Source data
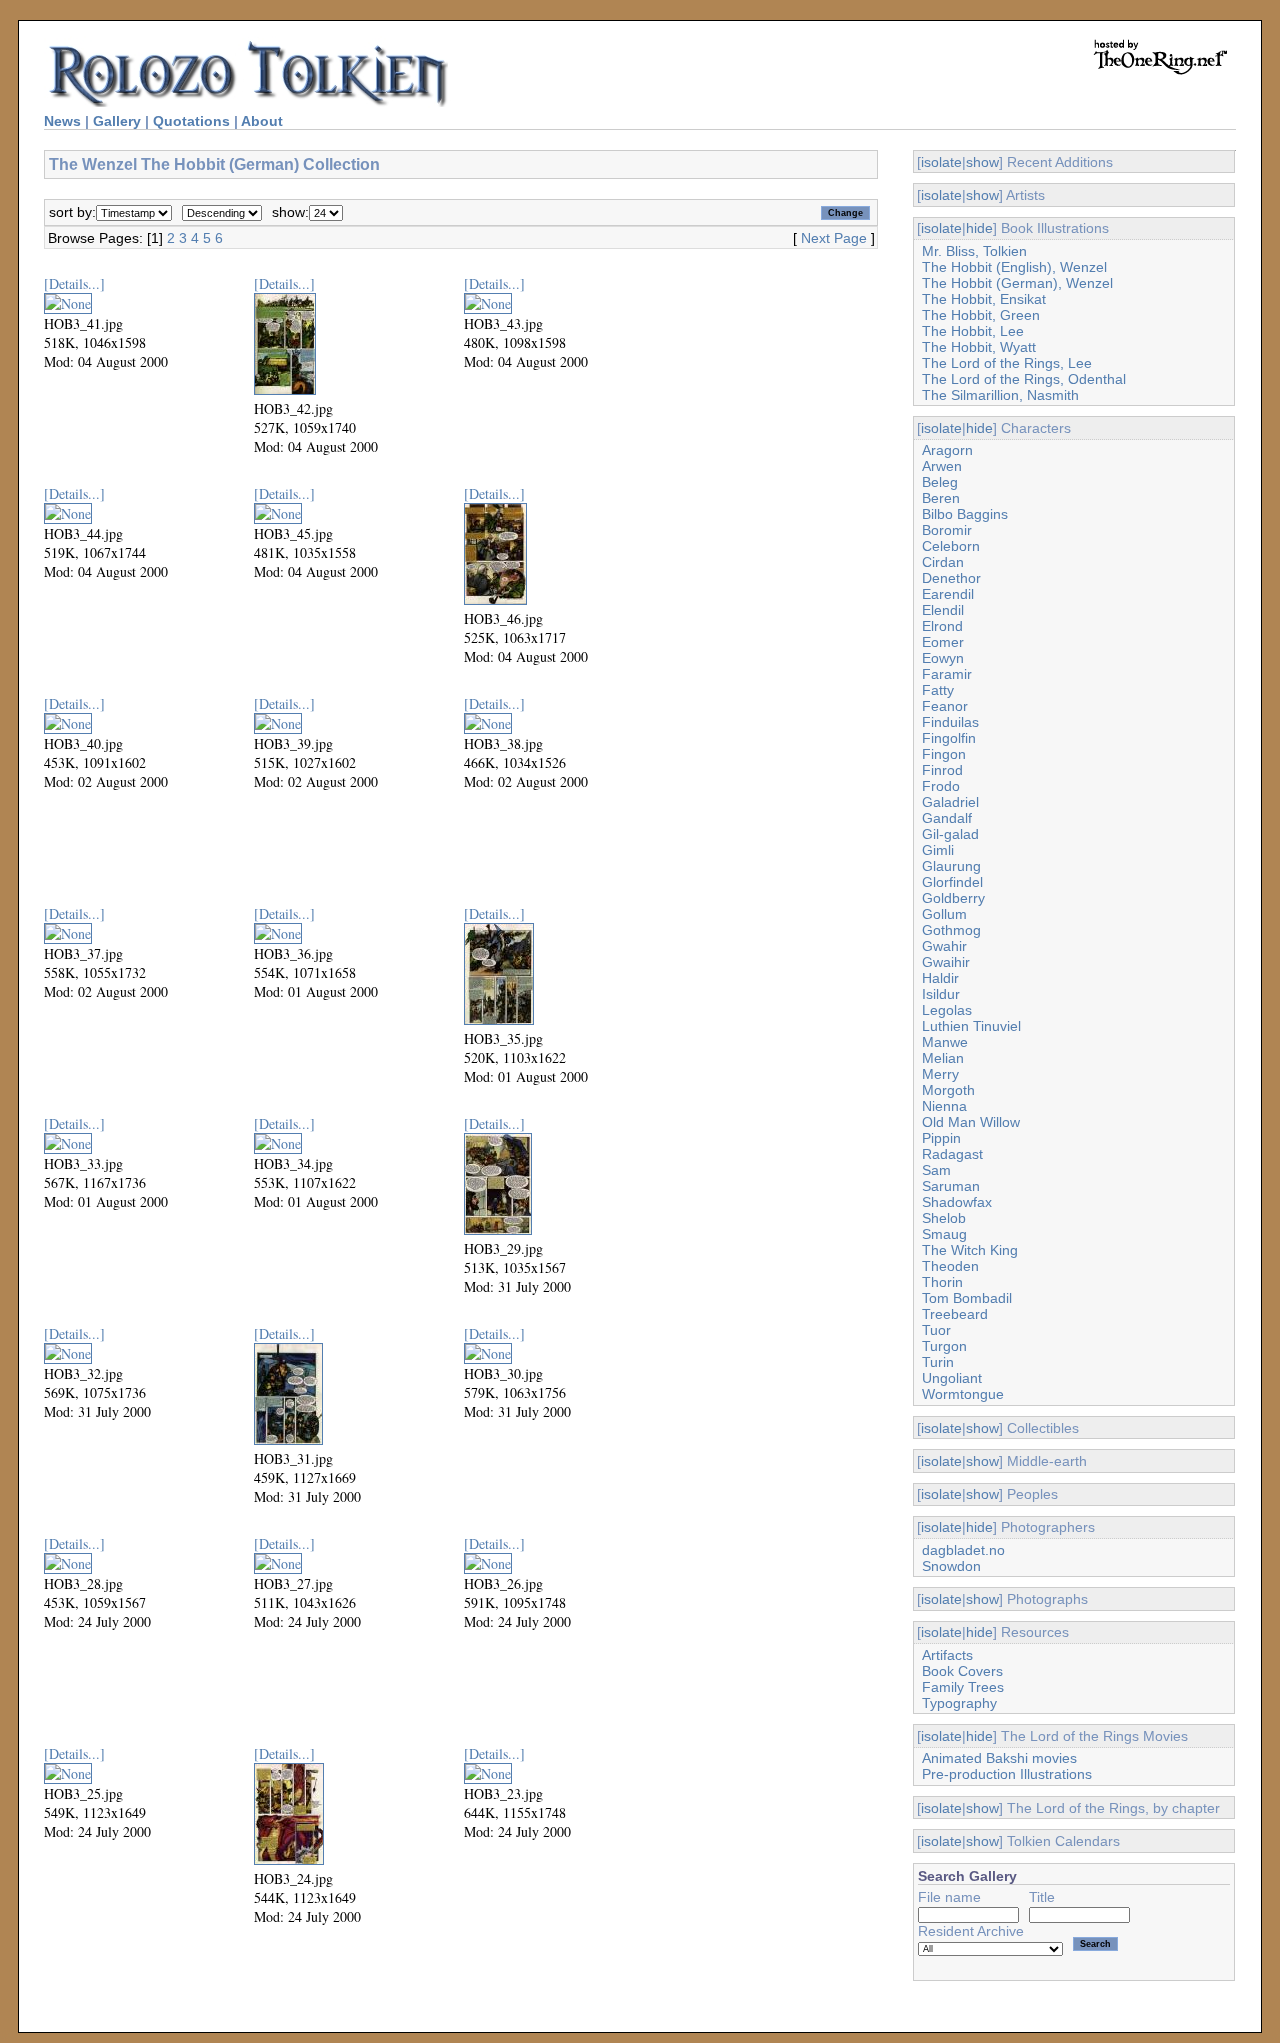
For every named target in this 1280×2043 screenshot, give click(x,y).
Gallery (117, 121)
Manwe (945, 1042)
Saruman (951, 1186)
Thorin (942, 1282)
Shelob (944, 1218)
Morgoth (948, 1090)
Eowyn (943, 658)
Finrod (942, 770)
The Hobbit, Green (981, 315)
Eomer (943, 642)
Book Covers (962, 1671)
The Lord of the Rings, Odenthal (1024, 379)
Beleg (940, 482)
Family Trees (963, 1687)
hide (979, 228)
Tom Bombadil (967, 1298)
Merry (940, 1074)
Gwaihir (946, 962)
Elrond (942, 626)
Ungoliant (952, 1378)
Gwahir (944, 946)
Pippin (941, 1138)
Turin (938, 1362)
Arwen (942, 466)
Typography (959, 1703)
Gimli (938, 850)
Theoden (950, 1266)
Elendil (943, 610)
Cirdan (943, 562)
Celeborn (951, 546)
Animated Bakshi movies (999, 1758)
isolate (941, 162)
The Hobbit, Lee (973, 331)
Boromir (947, 530)
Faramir (947, 674)
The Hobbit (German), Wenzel (1017, 283)
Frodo (941, 786)
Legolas (947, 1010)
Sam (936, 1170)
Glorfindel (952, 882)
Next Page (834, 238)
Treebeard (955, 1314)
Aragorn (947, 450)
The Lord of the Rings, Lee (1007, 363)
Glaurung (951, 866)
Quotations (191, 121)
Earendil (948, 594)
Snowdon (951, 1566)
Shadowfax (957, 1202)
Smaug (944, 1234)
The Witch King (970, 1250)
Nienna (944, 1106)
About (262, 121)
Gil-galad (950, 834)
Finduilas (950, 722)
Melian (943, 1058)
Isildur (941, 994)
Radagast (952, 1154)
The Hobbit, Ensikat (984, 299)
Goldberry (953, 898)
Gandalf (947, 818)
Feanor (945, 706)
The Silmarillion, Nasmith (1000, 395)
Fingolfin (949, 738)
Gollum (944, 914)
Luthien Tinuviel (971, 1026)
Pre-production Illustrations (1007, 1774)
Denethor (951, 578)
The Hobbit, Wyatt (979, 347)
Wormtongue (963, 1394)
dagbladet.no (963, 1550)
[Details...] (74, 283)
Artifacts (947, 1655)
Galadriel (950, 802)
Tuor (936, 1330)
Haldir (940, 978)
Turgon (944, 1346)
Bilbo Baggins (965, 514)
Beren (941, 498)
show (982, 162)
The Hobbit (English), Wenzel (1014, 267)
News (62, 121)
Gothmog (951, 930)
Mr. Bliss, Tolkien (974, 251)
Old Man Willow (971, 1122)
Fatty (938, 690)
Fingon (944, 754)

_Your task_.
Could you set down, exactly as written, the lines above between the one holding "Snowdon (951, 1566)" and the one holding "Bilbo Baggins (965, 514)", inclusive, and nothing more?

_The completed task_.
Snowdon (951, 1566)
Shadowfax (957, 1202)
Smaug (944, 1234)
The Witch King (970, 1250)
Nienna (944, 1106)
About (262, 121)
Gil-galad (950, 834)
Finduilas (950, 722)
Melian (943, 1058)
Isildur (941, 994)
Radagast (952, 1154)
The Hobbit, Ensikat (984, 299)
Goldberry (953, 898)
Gandalf (947, 818)
Feanor (945, 706)
The Silmarillion, Nasmith (1000, 395)
Fingolfin (949, 738)
Gollum (944, 914)
Luthien Tinuviel (971, 1026)
Pre-production Illustrations (1007, 1774)
Denethor (951, 578)
The Hobbit, Wyatt (979, 347)
Wormtongue (963, 1394)
dagbladet.no (963, 1550)
[Details...] (74, 283)
Artifacts (947, 1655)
Galadriel (950, 802)
Tuor (936, 1330)
Haldir (940, 978)
Turgon (944, 1346)
Bilbo Baggins (965, 514)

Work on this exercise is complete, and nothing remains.